La grieta ha sido una constante en la historia política y social. No solo refleja una disputa de intereses, sino que es mucho más. Es el reconocimiento de que, en toda sociedad, existen tensiones naturales entre diversos sectores, lo cual no debería asustarnos. Los conflictos han existido desde el inicio de la humanidad y negar su existencia, especialmente en política, es un error.
Hoy vivimos en un contexto en el que uno de los tantos conflictos sociales se profundizó con el gobierno de Javier Milei. Si bien no comenzó con él, su gestión ha legitimado una dinámica peligrosa: la crueldad como norma aceptable. Este fenómeno ha llevado a una sociedad donde el desprecio hacia quienes piensan distinto se percibe como un comportamiento válido.
El triunfo de Milei marcó una derrota para el campo nacional y popular, pero también para quienes creemos en la construcción de una comunidad basada en la igualdad y la justicia social. Este gobierno, elegido democráticamente, se caracteriza por la violencia en su discurso y en sus acciones.
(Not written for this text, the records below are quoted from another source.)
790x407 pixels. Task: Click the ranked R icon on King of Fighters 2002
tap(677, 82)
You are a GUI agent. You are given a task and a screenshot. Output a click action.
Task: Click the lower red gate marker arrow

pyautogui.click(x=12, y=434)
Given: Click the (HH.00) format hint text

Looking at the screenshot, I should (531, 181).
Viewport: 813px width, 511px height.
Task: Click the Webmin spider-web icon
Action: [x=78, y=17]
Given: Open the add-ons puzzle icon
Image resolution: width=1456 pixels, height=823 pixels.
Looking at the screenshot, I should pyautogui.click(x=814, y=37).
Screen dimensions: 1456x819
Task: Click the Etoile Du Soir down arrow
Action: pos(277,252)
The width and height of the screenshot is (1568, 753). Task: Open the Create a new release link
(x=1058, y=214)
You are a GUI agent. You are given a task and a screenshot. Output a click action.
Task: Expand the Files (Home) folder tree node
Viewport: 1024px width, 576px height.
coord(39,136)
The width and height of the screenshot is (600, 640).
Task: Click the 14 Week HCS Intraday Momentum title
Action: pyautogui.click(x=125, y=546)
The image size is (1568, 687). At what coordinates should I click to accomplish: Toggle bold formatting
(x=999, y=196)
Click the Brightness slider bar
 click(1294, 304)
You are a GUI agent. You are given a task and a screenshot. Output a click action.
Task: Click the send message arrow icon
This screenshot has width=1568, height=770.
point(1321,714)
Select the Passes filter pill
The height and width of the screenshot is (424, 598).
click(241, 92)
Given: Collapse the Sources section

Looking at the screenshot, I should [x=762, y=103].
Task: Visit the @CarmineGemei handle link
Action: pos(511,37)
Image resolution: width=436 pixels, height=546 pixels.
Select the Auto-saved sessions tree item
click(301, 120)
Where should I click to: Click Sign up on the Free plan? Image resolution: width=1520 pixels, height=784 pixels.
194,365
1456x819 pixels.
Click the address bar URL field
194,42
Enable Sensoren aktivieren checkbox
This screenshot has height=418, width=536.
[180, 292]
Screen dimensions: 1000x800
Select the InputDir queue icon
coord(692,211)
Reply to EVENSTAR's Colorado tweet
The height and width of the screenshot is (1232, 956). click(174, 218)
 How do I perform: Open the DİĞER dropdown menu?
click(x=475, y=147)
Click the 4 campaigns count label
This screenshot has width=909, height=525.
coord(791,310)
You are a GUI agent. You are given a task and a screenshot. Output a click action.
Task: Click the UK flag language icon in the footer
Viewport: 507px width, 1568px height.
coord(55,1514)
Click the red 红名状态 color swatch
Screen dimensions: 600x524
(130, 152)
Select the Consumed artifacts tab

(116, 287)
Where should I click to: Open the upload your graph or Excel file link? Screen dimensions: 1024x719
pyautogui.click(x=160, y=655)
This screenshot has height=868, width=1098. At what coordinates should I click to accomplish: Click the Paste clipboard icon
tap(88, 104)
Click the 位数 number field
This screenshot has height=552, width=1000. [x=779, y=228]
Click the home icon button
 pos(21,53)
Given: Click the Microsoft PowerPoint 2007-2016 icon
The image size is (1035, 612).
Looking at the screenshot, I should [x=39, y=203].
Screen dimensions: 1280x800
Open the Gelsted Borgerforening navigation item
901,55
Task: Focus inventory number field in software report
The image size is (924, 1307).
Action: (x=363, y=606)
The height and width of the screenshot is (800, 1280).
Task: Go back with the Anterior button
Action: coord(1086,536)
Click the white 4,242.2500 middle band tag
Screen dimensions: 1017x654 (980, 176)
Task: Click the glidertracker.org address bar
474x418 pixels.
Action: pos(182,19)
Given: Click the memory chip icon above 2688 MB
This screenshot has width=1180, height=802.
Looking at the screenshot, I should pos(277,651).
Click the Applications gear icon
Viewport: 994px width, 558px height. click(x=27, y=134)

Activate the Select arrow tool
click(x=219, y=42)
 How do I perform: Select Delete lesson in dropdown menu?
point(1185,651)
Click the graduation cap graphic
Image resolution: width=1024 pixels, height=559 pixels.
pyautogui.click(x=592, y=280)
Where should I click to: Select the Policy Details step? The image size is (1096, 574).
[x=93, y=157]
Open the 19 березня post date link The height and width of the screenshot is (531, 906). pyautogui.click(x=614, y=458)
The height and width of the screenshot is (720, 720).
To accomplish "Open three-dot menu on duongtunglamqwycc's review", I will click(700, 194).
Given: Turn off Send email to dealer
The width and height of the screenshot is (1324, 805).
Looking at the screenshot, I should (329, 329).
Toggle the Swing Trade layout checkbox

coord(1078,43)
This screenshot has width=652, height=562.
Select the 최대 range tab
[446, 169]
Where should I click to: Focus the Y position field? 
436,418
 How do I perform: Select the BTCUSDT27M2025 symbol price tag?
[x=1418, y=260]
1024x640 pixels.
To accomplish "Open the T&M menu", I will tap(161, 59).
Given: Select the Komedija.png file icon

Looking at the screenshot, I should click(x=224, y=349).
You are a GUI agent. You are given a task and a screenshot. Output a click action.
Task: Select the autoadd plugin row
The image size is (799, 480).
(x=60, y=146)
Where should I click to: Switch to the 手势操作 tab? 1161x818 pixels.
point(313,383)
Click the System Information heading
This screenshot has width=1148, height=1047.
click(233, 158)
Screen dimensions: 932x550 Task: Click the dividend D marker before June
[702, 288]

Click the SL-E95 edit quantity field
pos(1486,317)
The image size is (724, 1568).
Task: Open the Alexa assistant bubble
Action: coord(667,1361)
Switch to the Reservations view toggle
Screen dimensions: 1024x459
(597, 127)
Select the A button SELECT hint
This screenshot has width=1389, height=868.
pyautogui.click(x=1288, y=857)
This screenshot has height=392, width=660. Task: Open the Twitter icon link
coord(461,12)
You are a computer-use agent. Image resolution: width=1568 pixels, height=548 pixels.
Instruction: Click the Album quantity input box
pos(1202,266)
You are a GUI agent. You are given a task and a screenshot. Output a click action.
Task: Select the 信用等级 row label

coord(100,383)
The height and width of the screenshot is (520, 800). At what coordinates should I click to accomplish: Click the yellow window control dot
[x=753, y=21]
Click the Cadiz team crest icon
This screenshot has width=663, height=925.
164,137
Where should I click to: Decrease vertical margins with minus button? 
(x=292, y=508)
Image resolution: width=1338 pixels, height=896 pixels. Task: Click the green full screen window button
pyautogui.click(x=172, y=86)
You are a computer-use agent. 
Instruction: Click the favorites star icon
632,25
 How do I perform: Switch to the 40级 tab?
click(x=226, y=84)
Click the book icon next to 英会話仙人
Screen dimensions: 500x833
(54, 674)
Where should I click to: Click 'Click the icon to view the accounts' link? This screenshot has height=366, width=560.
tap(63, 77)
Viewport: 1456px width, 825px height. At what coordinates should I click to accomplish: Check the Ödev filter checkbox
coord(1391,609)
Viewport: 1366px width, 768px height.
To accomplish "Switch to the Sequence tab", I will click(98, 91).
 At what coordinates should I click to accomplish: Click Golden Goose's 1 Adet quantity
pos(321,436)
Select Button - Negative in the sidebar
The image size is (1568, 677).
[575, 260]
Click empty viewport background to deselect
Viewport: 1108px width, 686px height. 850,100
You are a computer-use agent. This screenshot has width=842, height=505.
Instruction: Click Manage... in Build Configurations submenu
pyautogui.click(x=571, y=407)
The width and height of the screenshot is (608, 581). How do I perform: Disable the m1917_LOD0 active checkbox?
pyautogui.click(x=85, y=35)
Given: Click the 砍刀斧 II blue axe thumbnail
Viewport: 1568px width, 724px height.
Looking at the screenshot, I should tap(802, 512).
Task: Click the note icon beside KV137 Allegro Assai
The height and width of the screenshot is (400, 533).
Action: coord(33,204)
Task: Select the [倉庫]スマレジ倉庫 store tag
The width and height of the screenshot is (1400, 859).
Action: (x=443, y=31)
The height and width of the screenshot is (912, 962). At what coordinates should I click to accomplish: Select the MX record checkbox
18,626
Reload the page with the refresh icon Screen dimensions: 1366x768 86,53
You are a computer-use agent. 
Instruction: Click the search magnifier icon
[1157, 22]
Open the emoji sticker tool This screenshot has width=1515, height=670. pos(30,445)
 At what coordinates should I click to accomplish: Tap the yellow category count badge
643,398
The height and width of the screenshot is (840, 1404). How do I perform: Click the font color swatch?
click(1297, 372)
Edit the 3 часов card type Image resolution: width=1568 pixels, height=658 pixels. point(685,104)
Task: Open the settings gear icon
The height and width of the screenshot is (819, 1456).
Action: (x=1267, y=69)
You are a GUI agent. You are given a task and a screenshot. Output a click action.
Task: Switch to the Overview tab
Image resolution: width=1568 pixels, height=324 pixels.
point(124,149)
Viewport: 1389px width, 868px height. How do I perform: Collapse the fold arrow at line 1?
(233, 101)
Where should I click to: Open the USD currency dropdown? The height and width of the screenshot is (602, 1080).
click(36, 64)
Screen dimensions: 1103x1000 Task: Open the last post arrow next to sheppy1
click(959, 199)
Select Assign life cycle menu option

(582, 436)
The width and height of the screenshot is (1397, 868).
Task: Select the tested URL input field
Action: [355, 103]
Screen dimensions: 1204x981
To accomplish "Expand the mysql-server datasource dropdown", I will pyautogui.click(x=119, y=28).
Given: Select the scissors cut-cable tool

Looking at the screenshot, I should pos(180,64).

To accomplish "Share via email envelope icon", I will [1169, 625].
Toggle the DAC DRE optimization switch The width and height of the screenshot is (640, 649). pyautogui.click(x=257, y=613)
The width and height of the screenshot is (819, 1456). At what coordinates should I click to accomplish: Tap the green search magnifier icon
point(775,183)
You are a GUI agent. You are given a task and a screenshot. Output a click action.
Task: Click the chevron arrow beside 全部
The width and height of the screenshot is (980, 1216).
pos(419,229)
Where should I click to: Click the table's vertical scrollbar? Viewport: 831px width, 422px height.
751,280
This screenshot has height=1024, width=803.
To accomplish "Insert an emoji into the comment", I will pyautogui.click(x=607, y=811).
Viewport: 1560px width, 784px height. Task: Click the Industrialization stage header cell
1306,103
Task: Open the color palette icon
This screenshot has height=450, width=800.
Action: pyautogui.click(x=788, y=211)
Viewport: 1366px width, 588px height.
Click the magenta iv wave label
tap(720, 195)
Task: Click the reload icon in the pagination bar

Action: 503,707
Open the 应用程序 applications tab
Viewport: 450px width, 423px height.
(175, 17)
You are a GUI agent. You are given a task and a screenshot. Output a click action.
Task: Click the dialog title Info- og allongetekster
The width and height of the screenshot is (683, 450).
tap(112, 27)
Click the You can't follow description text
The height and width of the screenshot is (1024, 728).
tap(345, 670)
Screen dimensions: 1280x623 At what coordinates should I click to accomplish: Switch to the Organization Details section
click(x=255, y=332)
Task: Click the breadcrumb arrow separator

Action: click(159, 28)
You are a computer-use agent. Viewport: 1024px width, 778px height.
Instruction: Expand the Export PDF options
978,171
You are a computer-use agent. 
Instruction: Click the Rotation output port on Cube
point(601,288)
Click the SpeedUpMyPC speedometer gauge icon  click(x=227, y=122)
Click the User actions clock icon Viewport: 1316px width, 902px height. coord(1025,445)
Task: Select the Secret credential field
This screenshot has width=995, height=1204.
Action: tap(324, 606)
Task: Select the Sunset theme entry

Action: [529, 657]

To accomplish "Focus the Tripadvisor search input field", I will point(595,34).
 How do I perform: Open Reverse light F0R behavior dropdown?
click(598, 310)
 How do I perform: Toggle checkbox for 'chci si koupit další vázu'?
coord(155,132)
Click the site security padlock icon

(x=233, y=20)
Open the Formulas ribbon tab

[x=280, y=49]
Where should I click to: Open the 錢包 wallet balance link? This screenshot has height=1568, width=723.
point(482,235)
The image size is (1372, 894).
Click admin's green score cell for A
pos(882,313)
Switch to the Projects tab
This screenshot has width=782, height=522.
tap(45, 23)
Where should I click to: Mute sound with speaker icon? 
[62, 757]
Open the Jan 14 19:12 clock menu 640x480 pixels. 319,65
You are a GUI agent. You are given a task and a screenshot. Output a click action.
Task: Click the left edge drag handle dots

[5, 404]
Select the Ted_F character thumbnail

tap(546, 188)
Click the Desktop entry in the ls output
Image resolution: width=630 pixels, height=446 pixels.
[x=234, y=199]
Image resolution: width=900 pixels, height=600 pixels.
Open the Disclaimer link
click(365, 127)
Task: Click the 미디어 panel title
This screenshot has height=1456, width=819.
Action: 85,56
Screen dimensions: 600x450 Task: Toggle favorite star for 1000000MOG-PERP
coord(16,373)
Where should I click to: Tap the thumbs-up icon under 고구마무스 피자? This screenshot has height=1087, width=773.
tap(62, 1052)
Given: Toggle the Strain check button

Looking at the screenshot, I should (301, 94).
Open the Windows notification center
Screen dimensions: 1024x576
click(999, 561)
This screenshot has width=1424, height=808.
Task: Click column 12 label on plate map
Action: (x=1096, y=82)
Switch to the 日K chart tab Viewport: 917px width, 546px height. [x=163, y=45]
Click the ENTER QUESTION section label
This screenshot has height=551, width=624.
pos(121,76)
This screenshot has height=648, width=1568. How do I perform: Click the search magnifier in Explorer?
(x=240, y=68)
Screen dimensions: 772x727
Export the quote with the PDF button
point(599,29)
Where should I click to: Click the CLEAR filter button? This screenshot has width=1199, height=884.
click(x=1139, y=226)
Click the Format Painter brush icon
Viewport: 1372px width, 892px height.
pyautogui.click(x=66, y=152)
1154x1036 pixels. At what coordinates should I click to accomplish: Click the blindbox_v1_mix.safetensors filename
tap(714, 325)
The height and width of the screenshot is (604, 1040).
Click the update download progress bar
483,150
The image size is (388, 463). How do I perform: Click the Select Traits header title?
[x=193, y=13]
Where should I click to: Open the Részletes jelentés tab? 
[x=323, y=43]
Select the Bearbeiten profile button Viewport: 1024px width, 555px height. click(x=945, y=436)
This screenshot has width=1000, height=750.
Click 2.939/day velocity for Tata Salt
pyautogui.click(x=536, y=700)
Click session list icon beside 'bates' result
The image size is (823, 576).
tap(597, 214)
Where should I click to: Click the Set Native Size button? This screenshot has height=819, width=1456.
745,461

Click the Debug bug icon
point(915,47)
Desde las promesas de campaña hasta las políticas implementadas, se fomenta una fragmentación social que va más allá de las preferencias políticas.
La violencia no es solo discursiva; también se manifiesta en las políticas económicas que ahondan las desigualdades. Mientras una mayoría lucha por sobrevivir, una minoría concentra los privilegios. Esto genera una sociedad dividida, no solo por ideologías, sino también por las condiciones materiales.
Además, las decisiones políticas refuerzan esta fragmentación. Por ejemplo, el veto presidencial a leyes aprobadas democráticamente en el Congreso o los constantes señalamientos sobre «enemigos» de la nación son actos de violencia institucional. Estas prácticas fomentan un ambiente de hostilidad que se refleja en todos los niveles sociales.
Ejemplos concretos de esta realidad no faltan. Desde incidentes en un campo de golf, donde una mujer agredió a otra simplemente por tomar mate, hasta enfrentamientos en barrios como Palermo, donde se insulta y discrimina a quienes se manifiestan con banderas de Palestina, la violencia atraviesa el tejido social.
Esta situación no es casual. La pobreza, que afecta al 60% de la población y al 65% de los niños menores de 16 años, también es una forma de violencia. Una sociedad que permite que su infancia pase hambre es, sin duda, una sociedad violenta. Esta violencia se suma a la legitimación de atentados como el intento de asesinato de la vicepresidenta.
El panorama es desolador: fragmentación económica, social y laboral. Mientras tanto, sectores políticos e institucionales parecen más preocupados por mantener sus privilegios que por atender las demandas de la ciudadanía. La política se une en acuerdos que perpetúan esta desigualdad, mientras la mayoría lucha por sobrevivir.
En este contexto, es esencial comprender que no estamos ante una simple crisis económica, sino frente a una crisis política profunda. Lo económico es el síntoma de un saqueo sistemático, pero la verdadera raíz del problema radica en la falta de un proyecto político inclusivo.
La batalla cultural no se libra con encuestas ni estadísticas, sino con la construcción de ciudadanos y ciudadanas conscientes de sus derechos. Es fundamental dejar de naturalizar la precarización de la vida y exigir condiciones dignas. No se trata solo de sobrevivir, sino de vivir plenamente.
Como sociedad, debemos interpelarnos y asumir un rol activo en la construcción de un país más justo. Esto implica no aceptar las narrativas que intentan silenciar los conflictos y conformarnos con migajas. Es hora de reconocer que merecemos más.
La Argentina que vivimos hoy no es la que merecemos. Es momento de transformar esta realidad y luchar por una comunidad basada en la justicia, la igualdad y el respeto mutuo. La batalla cultural es, en última instancia, una batalla por nuestra dignidad colectiva.